The Foundation for Portland Public Schools, with the help of a $50,000 anonymous matching donation, has launched a fund aimed at removing financial barriers to participating in school sports.
The Ed Feeney Access to Athletics Fund, named in honor of the retired Portland High School girls’ basketball coach, will provide athletic wear and gear to students in need.
Feeney made a lasting impact on many students as coach from 1979 to 2007, going above and beyond to support and mentor his students and make sure that all who wanted to could take part in athletics, said Andi Weisman Summers, executive director of the Foundation for Portland Public Schools.
Once when he was keeping score for another team, Feeney noticed that one player’s shoes were full of holes, Summers said. He asked the boy his shoe size, took off his own sneakers and offered them to the boy. At the end of the game, he told the boy to keep the shoes, and he drove home in his socks.
School budgets only cover basic sports necessities, like uniforms and helmets, Summers said, and many students can’t even try out for teams because they don’t have appropriate footwear or cleats, for example.
The need has grown as Portland’s demographics have changed. Of Portland students, 14% experience unstable housing or are homeless, and more than half are eligible for free or reduced lunch, she said.
All gifts to the Ed Feeney Athletic Fund will be matched dollar for dollar. Summers said that while large gifts are amazing, she’s been especially moved by small gifts of $5 or $10, with notes from folks who say they don’t have much to give but that Feeney was a father figure to them when they were in school.
“He touched a lot of lives,” she said.
“Sports are a critical part of school and as important as academics for many kids,” Summers said. “We’re hoping to match the $50,000 by the end of the school year,” she said, and have funds available for spring sports or at least by the fall.
Portland High School Athletics Director Lance Johnson said the Feeney fund provides “an amazing opportunity for our community to get more kids involved in high school athletics, with the number of newcomers we have in our athletic programs, schools and community.”
“For some kids, that connection to athletics will keep them in school and motivate them to do better,” he said.
A Centers for Disease Control and Prevention study found that 70% of children from families with incomes four times the poverty line participated in sports in 2020, while participation was around 51% for families in a middle-income range, and just 31% for families at or below the poverty line.
“We’ll be able to put it out there and let them know that we’ll make sure they have practice gear and footwear and the same equipment other kids have, and they’ll want to be more involved,” Johnson said, adding, “and it will make our teams even stronger.”

EXERCISE DATA:
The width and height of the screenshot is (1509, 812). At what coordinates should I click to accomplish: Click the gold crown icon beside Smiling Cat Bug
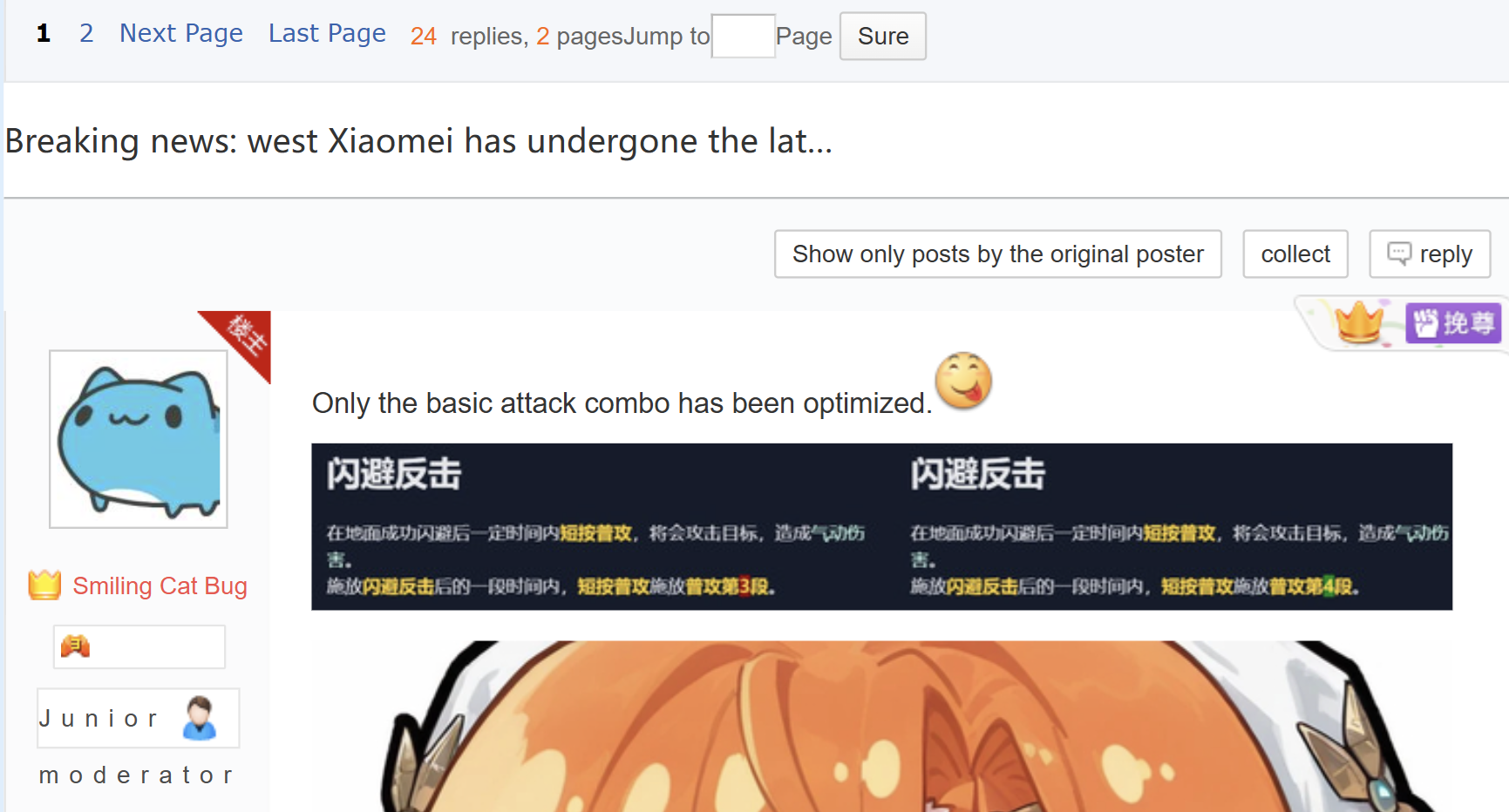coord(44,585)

ACTIVITY 1: Repeat the Feeney fund article word for word, beginning at the words "The Foundation for Portland Public Schools, with" and stopping after "in school sports.".
ACTIVITY 2:
Answer these from the Feeney fund article:
(a) During which years did Ed Feeney coach at Portland High School?
(b) What share of Portland students experience unstable housing or are homeless?
(c) Who is the Portland High School athletics director?
Nothing in the listing matters for this work.

RESULT 1:
The Foundation for Portland Public Schools, with the help of a $50,000 anonymous matching donation, has launched a fund aimed at removing financial barriers to participating in school sports.

RESULT 2:
(a) From 1979 to 2007
(b) 14%
(c) Lance Johnson